Richard North, 31/08/2004  

Although Turkey has high expectations of being accepted as a pre-accession country – able to conduct entry negotiations to the EU – with a decision expected in late autumn as to whether this status will be confirmed - the government seems to be going out of its way to complicate issues.

Announced yesterday – to the outrage of the main opposition and women's groups – was its intention to make adultery a crime. Furthermore, this is supposed to be part of the package of reforms of the penal code, aimed at meeting EU criteria.

The outrage stems from the fact that although the previous adultery law, abolished six years ago, was applicable to men and women, it was used mainly against women, leading to "gender inequality".

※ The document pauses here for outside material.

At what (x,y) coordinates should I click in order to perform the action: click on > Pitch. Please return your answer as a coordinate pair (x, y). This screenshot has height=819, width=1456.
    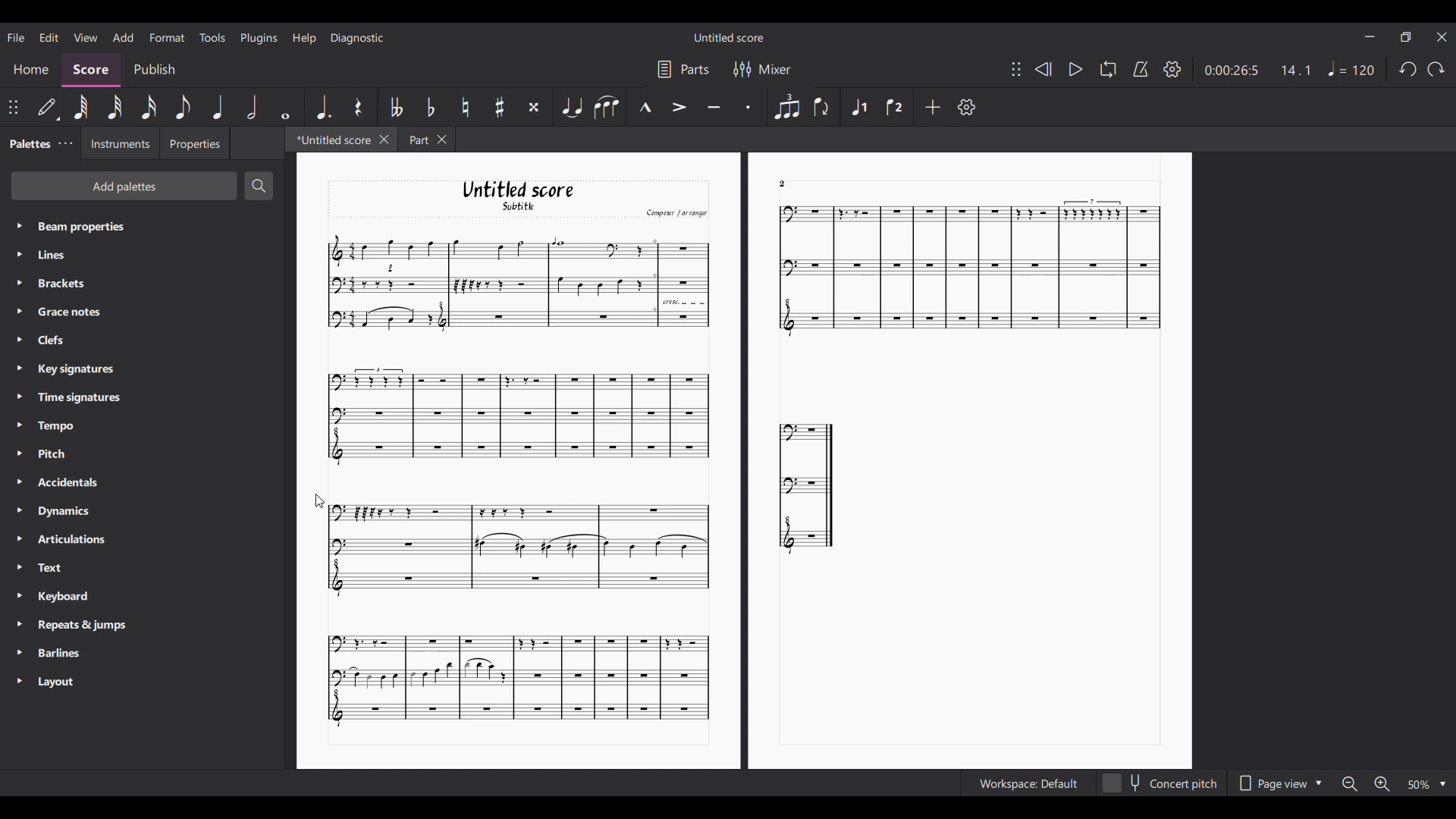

Apparently the EU is also objecting to this new law, although it is not clear whether this is a principled objection, or whether it is concerned about the "gender equality" issue. If the latter, and the law were applied equally to men and women, presumably it would allow Turkey to go ahead.

However, if adultery were made a crime, some EU parliamentarians could be in serious trouble. But while the MEPs could invoke parliamentary immunity, unless their co-criminals were of the same status, we could see their partners being convicted while the MEPs walked away Scot-free. And how would unfaithful "gays" be treated?

Altogether, Turkey's accession is already something of a "can of worms". But it would be ironic if this was the issue over which its application to join foundered.